萧烬鸿与苏慕言同时转头看向他,眼中满是惊讶。沈清辞低下头,指尖轻轻攥着衣角,声音带着几分哽咽:“当年沈家出事时,祖父是旁支子弟,年幼体弱,被族人偷偷送出江南,才侥幸存活。这些年,祖父一直想为曾祖父平反,却苦于没有证据,也无人敢帮沈家翻案。”
“原来如此。”萧烬鸿心中了然,难怪沈清辞心思细腻,对世家秘闻如此熟悉,竟是忠臣之后。她走上前,轻轻拍了拍沈清辞的肩膀:“若此案真有冤情,我定会查个水落石出,还沈家一个清白。”

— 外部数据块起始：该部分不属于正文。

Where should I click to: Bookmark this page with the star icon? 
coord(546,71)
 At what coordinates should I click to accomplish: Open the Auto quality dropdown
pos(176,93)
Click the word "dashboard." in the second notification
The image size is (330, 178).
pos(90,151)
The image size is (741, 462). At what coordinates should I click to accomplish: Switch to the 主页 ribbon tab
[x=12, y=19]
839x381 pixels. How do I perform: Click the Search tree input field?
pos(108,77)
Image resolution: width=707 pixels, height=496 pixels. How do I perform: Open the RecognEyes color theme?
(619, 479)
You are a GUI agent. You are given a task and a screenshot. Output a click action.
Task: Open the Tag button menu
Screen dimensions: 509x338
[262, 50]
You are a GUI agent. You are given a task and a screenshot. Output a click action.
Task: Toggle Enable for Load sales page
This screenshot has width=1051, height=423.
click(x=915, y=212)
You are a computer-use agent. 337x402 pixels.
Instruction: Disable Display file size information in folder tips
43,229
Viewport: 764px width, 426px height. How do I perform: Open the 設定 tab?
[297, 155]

沈清辞抬起头,眼中满是感激,泪水在眼眶里打转:“多谢大人……沈家盼这一天,已经盼了二十年了。”
苏慕言温声道:“清辞放心,大人向来公正严明,只要有线索,定能查明真相。”他转向萧烬鸿,“大人,要查此案,需先找到当年的幸存者或目击者,可沈家当年几乎满门覆灭,仅清辞祖父存活,恐怕难以找到其他线索。”

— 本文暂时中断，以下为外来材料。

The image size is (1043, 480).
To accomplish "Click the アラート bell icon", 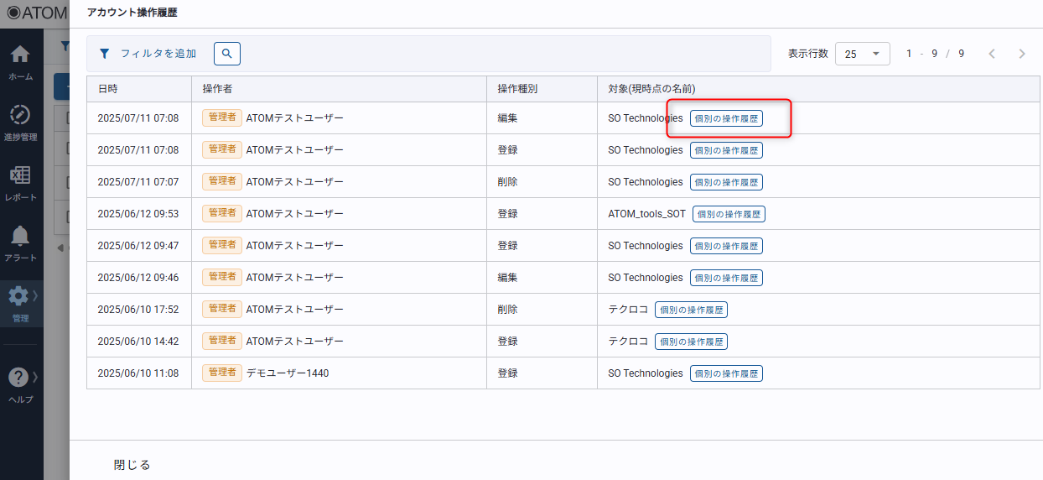I will point(21,236).
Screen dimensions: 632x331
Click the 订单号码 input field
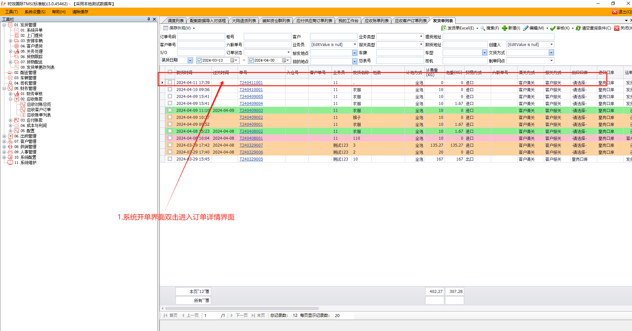click(201, 36)
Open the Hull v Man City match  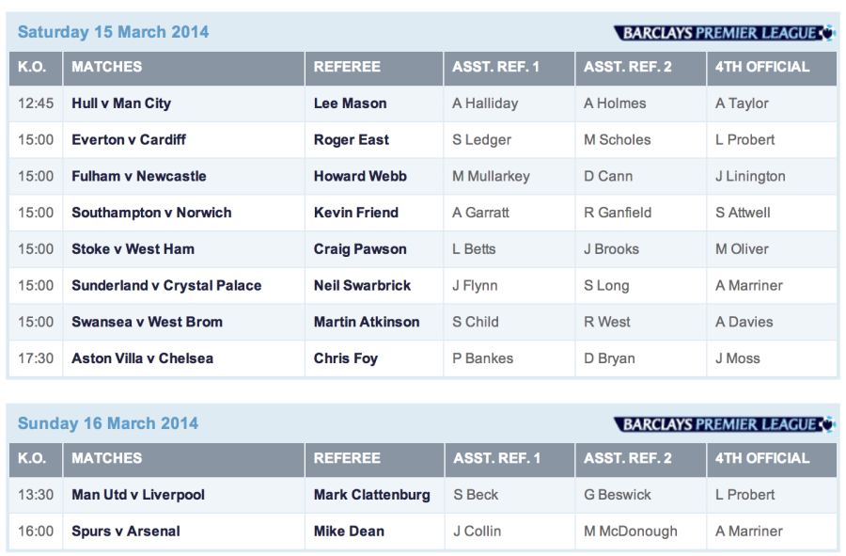tap(121, 103)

“未必。”萧烬鸿沉吟道,“沈知远是户部尚书,掌管全国财政,若他通敌,必然会涉及粮草、钱财的转移,卷宗里没有物证,或许是物证被人刻意销毁,或是藏了起来。我们可以从当年的皇家典籍入手,查找沈知远任职期间的财政记录,看看是否有异常的资金流向或粮草调度。”
“皇家典籍由太史局掌管,想要查阅二十年前的旧档,需得女皇旨意。”苏慕言提醒道,“而且当年参与此案的官员,如今不少仍在朝堂任职,若我们贸然查案,恐怕会遭到阻挠。”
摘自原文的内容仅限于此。